Pelissero (Aiop): “Il numero di posti letto non può essere criterio per chiudere Case di cura”
Nelle ultime settimane il dibattito è stato animato soprattutto dal tema dei piccoli ospedali e delle piccole case di cura e sulla possibilità di chiudere o meno queste strutture. “La discussione è stata però troppo spesso viziata da valutazioni quantitative – mette in guardia – mentre bisogna elaborare i giudizi sulla base della funzionalità”. E su questo aspetto Pelissero chiarisce quali sono i criteri da adottare. “Non ha senso fissare delle soglie numeriche per i posti letto, perché così si rischia di ragionare in astratto e di penalizzare l’efficacia. E’ invece molto più utile valutare il conto economico mettendo in relazione il valore delle prestazioni erogate e il costo della struttura”. Un approccio basato esclusivamente su una visione dimensionale non basta, anzi può deformare la realtà. “E’ fondamentale riuscire a contestualizzare – sottolinea – Per esempio in molte realtà europee, Austria e Svizzera in primis, ci sono ospedali da 40-45 unità. Nessuno propone di chiuderli, poiché presentano un elevatissimo tasso di efficienza. E lo stesso principio deve valere anche per l’Italia. Non si dismettono le piccole strutture a priori, perché potrebbero essere molto funzionali per il loro ambiente di riferimento. Invito a costruire coefficienti che includano tre aspetti essenziali: il rapporto tra costi e ricavi, il profilo ambientale e le dinamiche organizzative”.

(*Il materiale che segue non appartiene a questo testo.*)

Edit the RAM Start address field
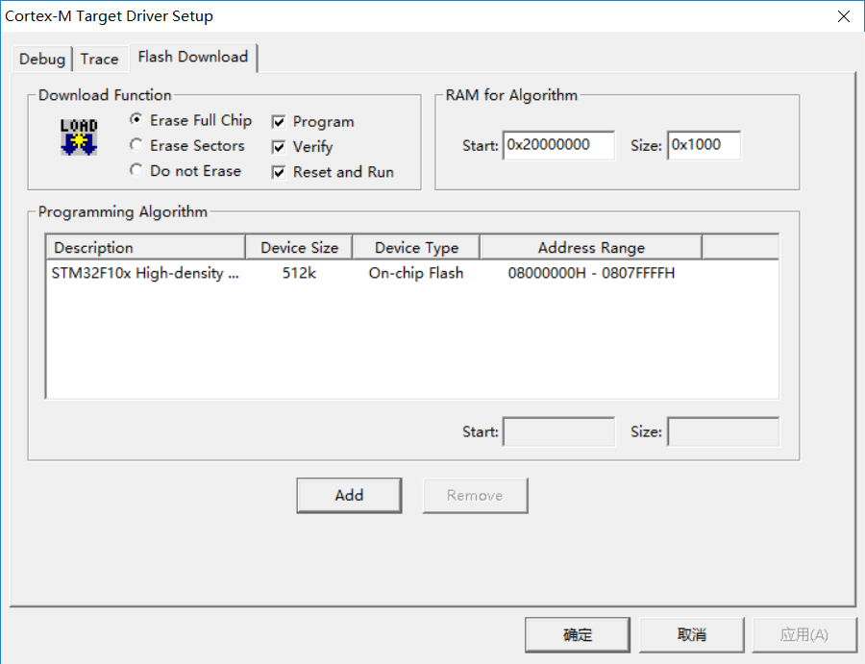This screenshot has height=664, width=865. [558, 144]
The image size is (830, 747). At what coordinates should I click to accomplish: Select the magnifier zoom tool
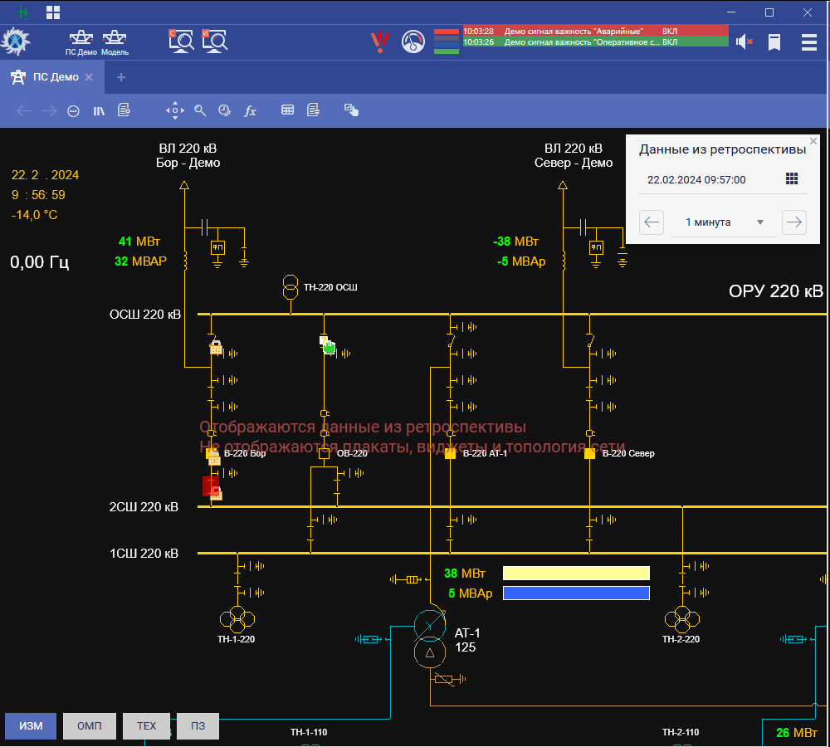click(x=200, y=110)
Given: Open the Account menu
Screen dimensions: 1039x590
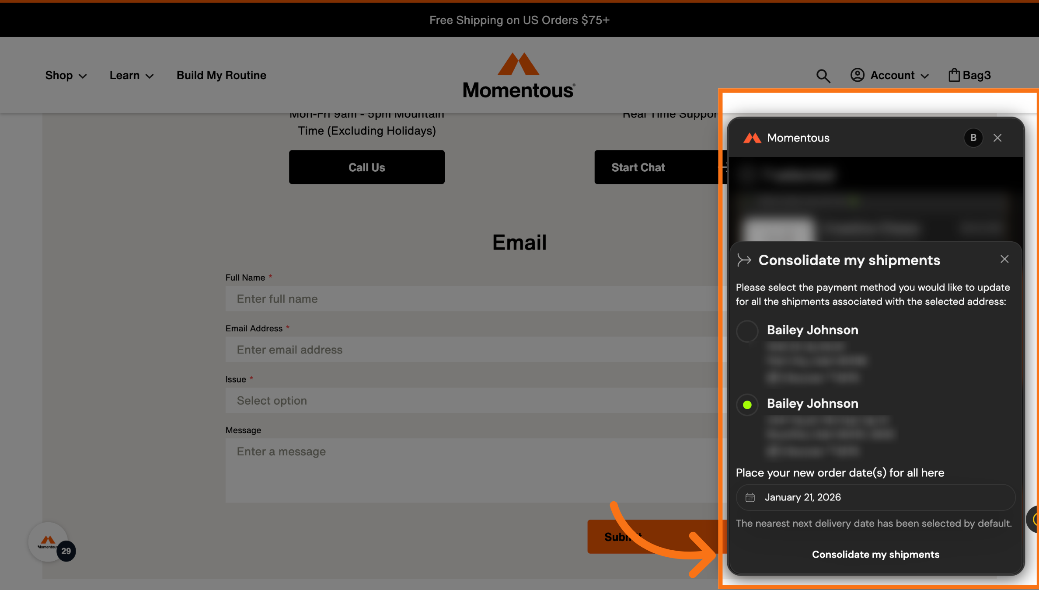Looking at the screenshot, I should tap(899, 75).
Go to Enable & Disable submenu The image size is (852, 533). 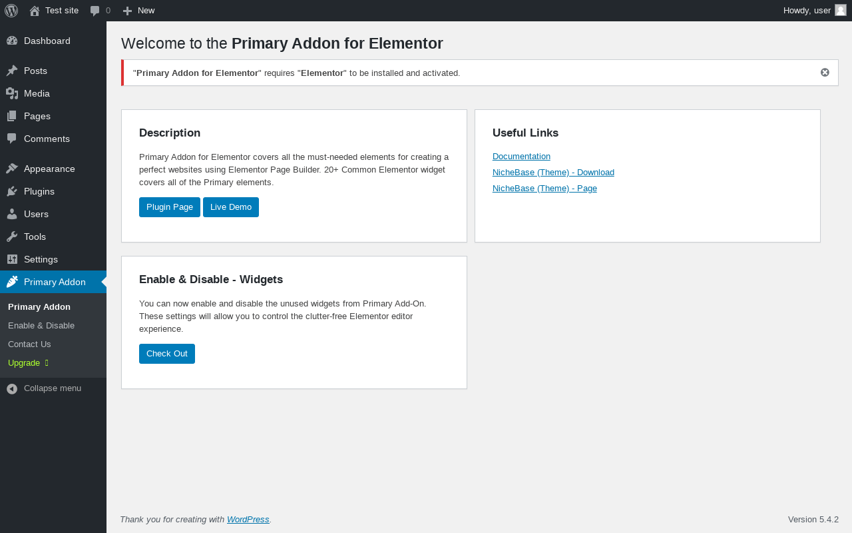(x=41, y=326)
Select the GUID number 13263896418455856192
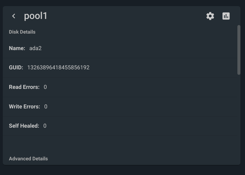This screenshot has height=175, width=245. tap(59, 67)
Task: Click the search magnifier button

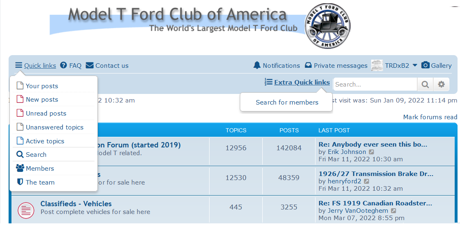Action: (425, 85)
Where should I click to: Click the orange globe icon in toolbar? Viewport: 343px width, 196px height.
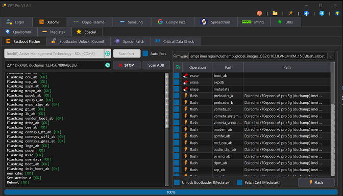[x=259, y=13]
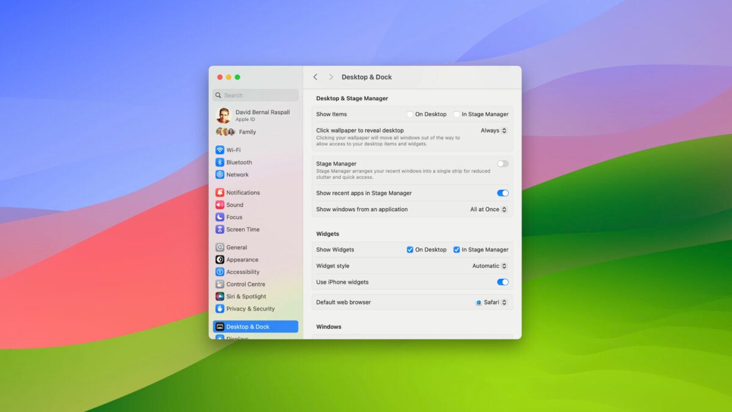Change the Default web browser dropdown
The image size is (732, 412).
pos(492,302)
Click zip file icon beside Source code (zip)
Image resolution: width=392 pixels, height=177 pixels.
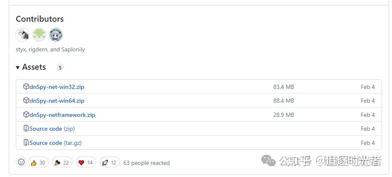pyautogui.click(x=26, y=129)

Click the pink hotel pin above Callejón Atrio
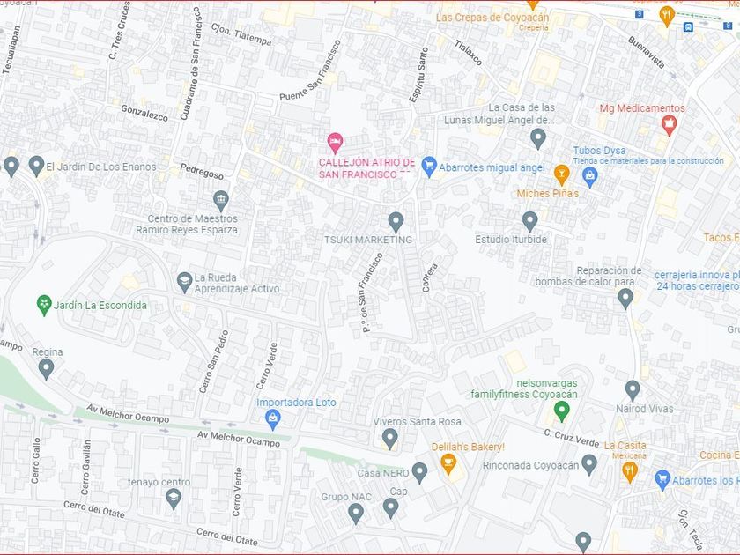[x=335, y=143]
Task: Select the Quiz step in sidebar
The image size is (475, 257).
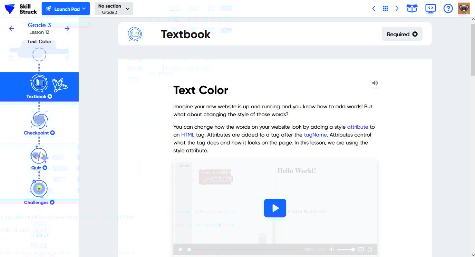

Nel complesso Pelissero ha poi lanciato un appello affinché “la sanità non sia più aggredita da manovre di cassa che hanno sfiancato la sanità, soprattutto dal 2011 a oggi – attacca – prima con Tremonti e poi con una spending review calibrata su criteri sconsiderati. Questo non significa però restare immobili, ma sviluppare la capacità di aggredire gli sprechi per innescare qualità ed efficienza. E in questo senso una delle priorità è costituita dalla trasparenza, con la pubblicazione puntuale e completa dei bilanci per giudicare effettivamente il lavoro svolto”. Il presidente Aiop ha infine auspicato che venga del tutto accantonato l’approccio incentrato sui tagli lineari e che metta in campo “una revisione della spesa interna al Ssn, in modo che – conclude – le risorse liberate possano essere utilizzate per incrementare la qualità delle prestazioni erogate”.